Discrete Event Simulation (DES) is a flexible and computationally efficient approach for modeling diverse processes; however, DES remains underutilized in healthcare and medical decision-making due to a lack of reliable and reproducible implementations. We developed an open-source DES framework in R to simulate individual-level state-transition models (iSTMs) in continuous time accounting for treatment effects, time dependence on state residence, and age-dependent mortality. Our DES implementation employs a modular and easily adaptable structure, with each module corresponding to a unique transition between health states. To simulate the evolution of the process (i.e., individual state-transitions), we adapted the next-reaction algorithm from the stochastic chemical reactions literature. Simulation-time dependence (age-dependent mortality) and state residence time dependence (transition from Sick to Sicker) are seamlessly incorporated into the DES framework via validated non-parametric and parametric sampling routines (e.g., inversion method) of event times.

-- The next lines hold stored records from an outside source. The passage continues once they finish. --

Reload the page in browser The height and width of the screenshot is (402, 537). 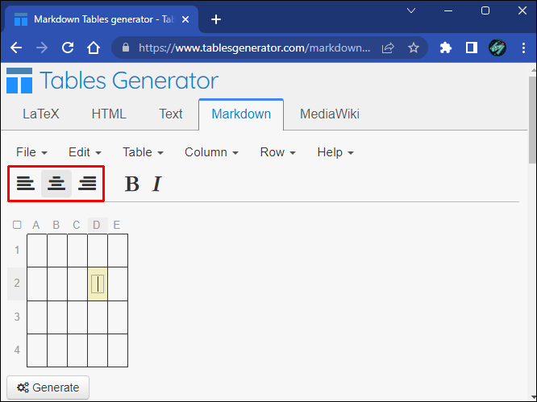click(x=68, y=48)
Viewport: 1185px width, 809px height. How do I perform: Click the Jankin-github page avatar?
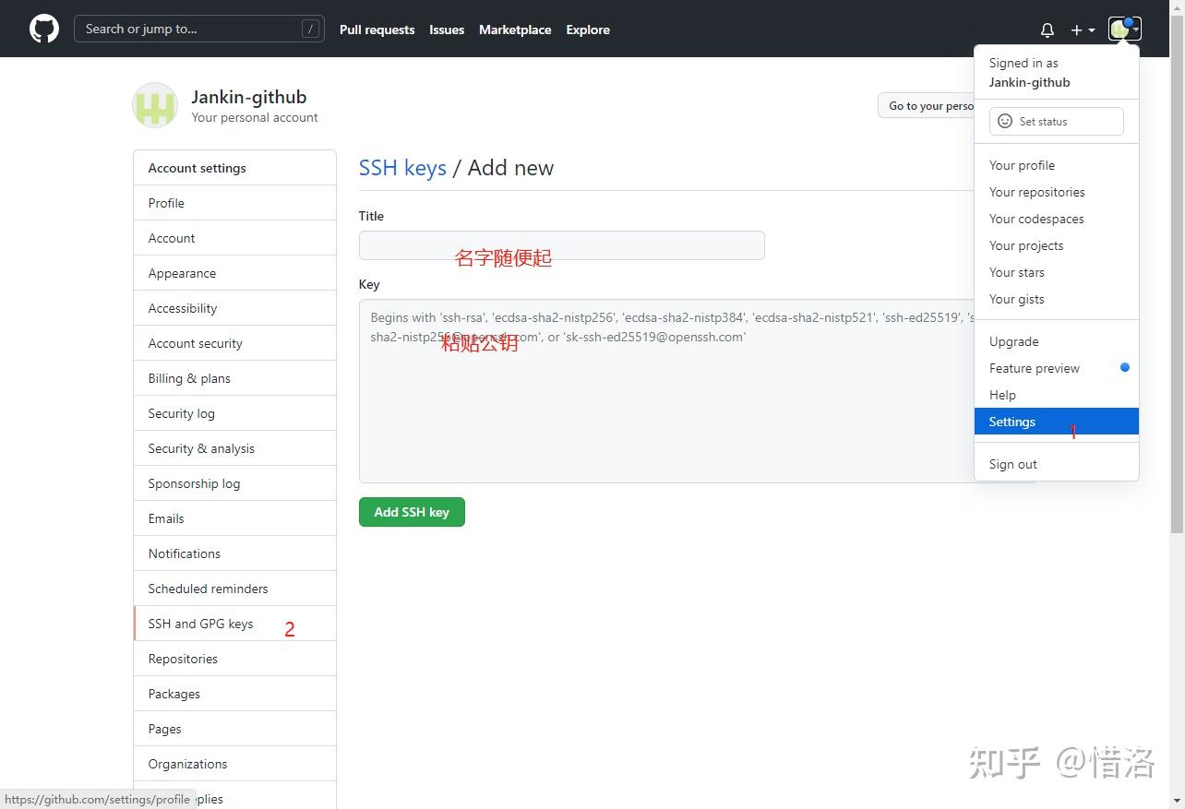tap(154, 105)
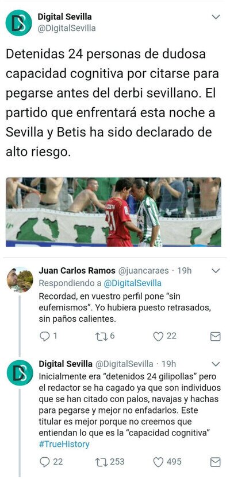Open the Digital Sevilla name on the main tweet
Viewport: 230px width, 479px height.
point(64,17)
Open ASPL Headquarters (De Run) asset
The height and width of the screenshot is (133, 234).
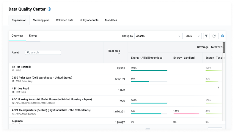51,110
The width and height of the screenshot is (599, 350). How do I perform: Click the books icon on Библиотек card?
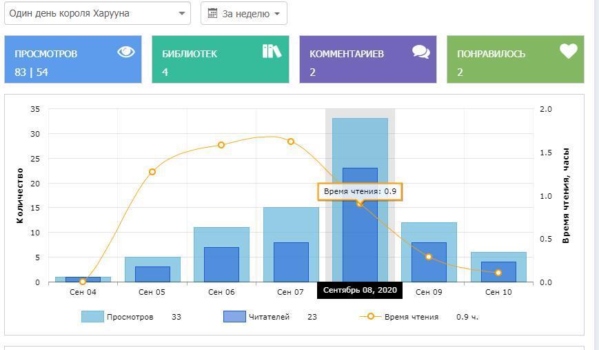(272, 51)
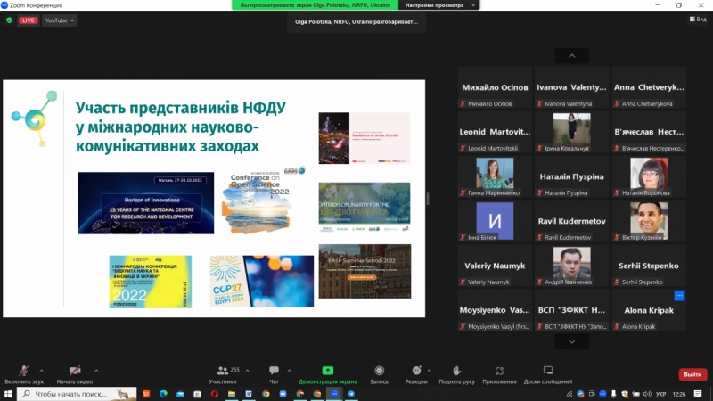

Treatment effects are integrated as scaling factors of the hazard functions (proportional hazards). We illustrate the framework’s benefits by implementing the Sick-Sicker Model and conduct a cost-effectiveness analysis and probabilistic analysis. We also obtain epidemiological outcomes of interest from the DES output, such as disease prevalence, survival probabilities, and distributions of state-specific dwell times. Our DES framework offers a reliable and accessible alternative that enables the simulation of more realistic dynamics of state-transition processes at potentially lower implementation and computational costs than discrete-time iSTMs.